The stocks of the five major publicly traded hospital chains have been ailing lately, and analysts blame a recession-fueled decline in patient volume. The other major for-profit hospital operator, HCA, reports its revenues are up, but it has yet to launch its long-promised public offering. Something besides declining patient interest in elective tests and procedures seems to be at work here, and the key is probably healthcare reform.

The long-term impact of the Affordable Care Act on hospitals will be mixed. On one hand, the law will reduce the rate of growth in hospital's Medicare reimbursement; on the other hand, the arrival of 32 million more insured patients in 2014 is expected to compensate for that. The Independent Payment Advisory Board, which will have a lot of power over Medicare rates, won't be able to touch hospitals for the rest of this decade. And if the federal government continues to pay a larger share of Medicaid costs, hospitals will benefit -- as shown by the surge in their stock prices a few weeks ago, when Congress extended the feds' extra Medicaid subsidy to the states.

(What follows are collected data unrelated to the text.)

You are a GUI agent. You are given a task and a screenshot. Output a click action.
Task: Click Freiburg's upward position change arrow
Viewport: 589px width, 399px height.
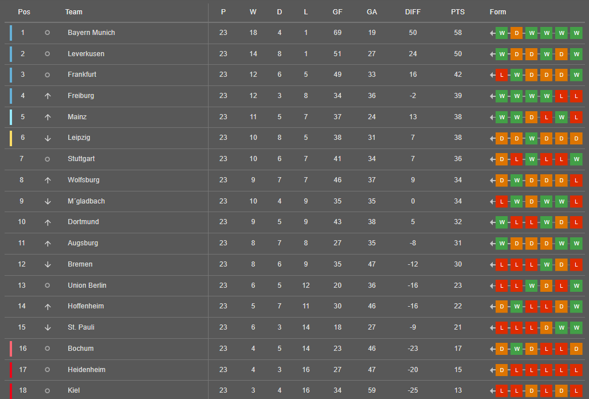pyautogui.click(x=48, y=96)
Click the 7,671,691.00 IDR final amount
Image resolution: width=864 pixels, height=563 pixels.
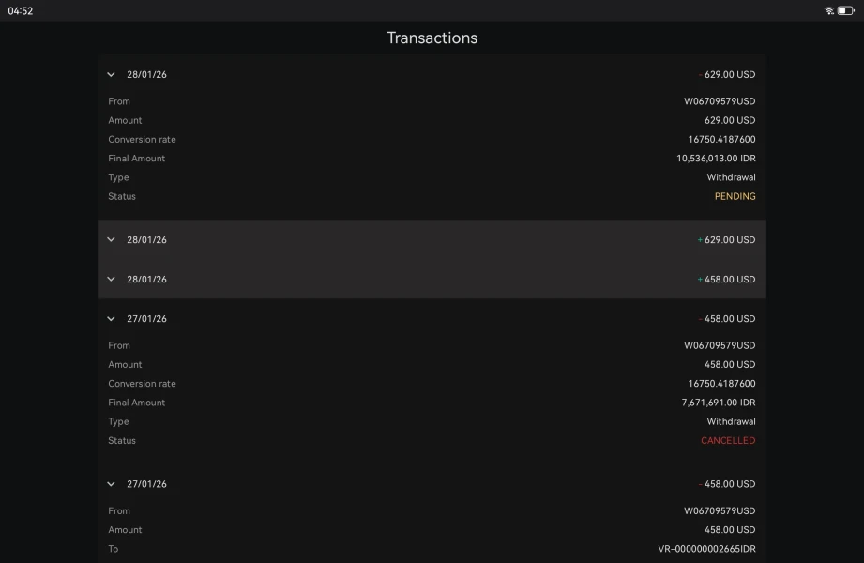pos(719,403)
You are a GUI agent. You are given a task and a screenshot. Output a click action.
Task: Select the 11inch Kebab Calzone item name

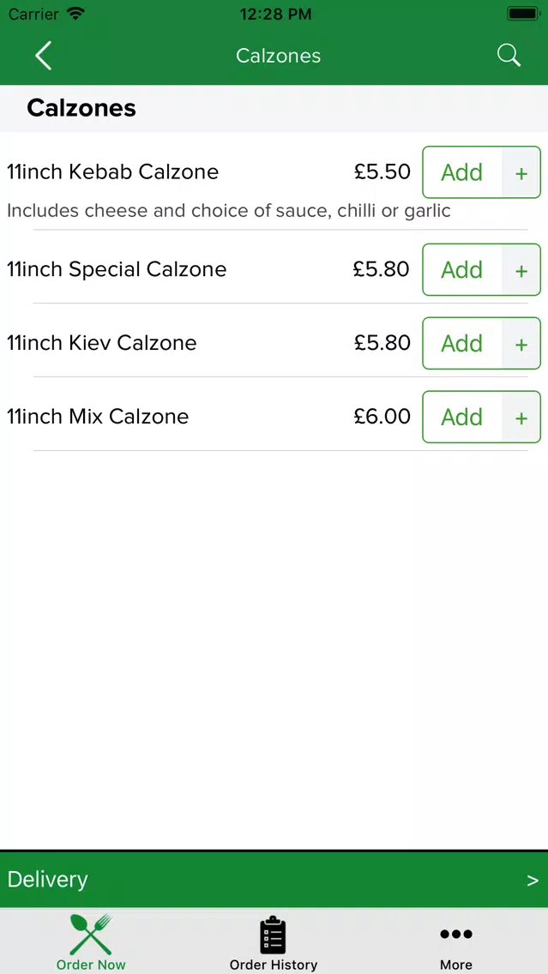(112, 171)
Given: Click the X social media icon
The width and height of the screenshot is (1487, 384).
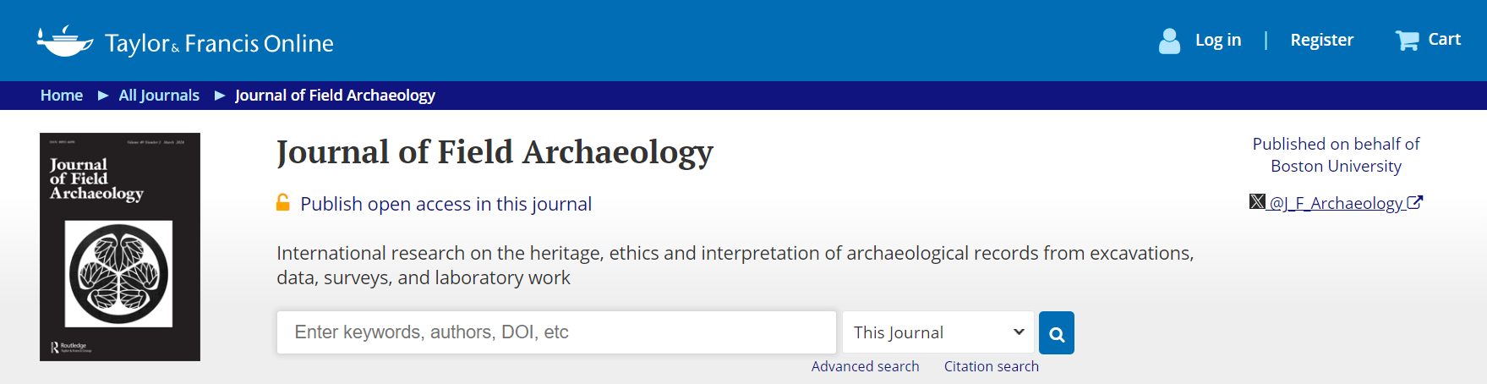Looking at the screenshot, I should (x=1257, y=201).
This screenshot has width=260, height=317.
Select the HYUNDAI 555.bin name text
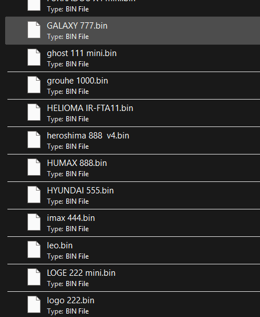click(81, 191)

The bigger uncertainty about hospitals (and the healthcare sector in general) is the fact that doctors and hospitals will increasingly be paid on their ability to actually make patients healthier, not just for doing more procedures under the "fee for service" system that's dominated reimbursement for decades. The new methodology, which will put providers at financial risk, stands hospitals' current business model on its head -- possibly explaining the nervousness of investors.

Risk-based contracting is not exactly new. For decades, some commercial and Medicare HMOs have delegated part or all of the financial responsibility for patient care to hospitals and/or large physician groups. In parts of California, this "delegated risk" model still prevails. But in most of the country, risk contracts largely died when managed care retreated in the late 1990s and early aughts.

Now they're on the verge of a comeback, as Medicare encourages the formation of what are known as "accountable care organizations" (ACOs). These groups of doctors and hospitals -- some of them integrated healthcare systems, others coalitions of unrelated providers -- will be held accountable for the cost and quality of care. While Medicare is officially planning to launch a "shared-savings" program for ACOs in 2012, healthcare providers widely believe that this is the first step toward requiring them to take direct financial responsibility for care.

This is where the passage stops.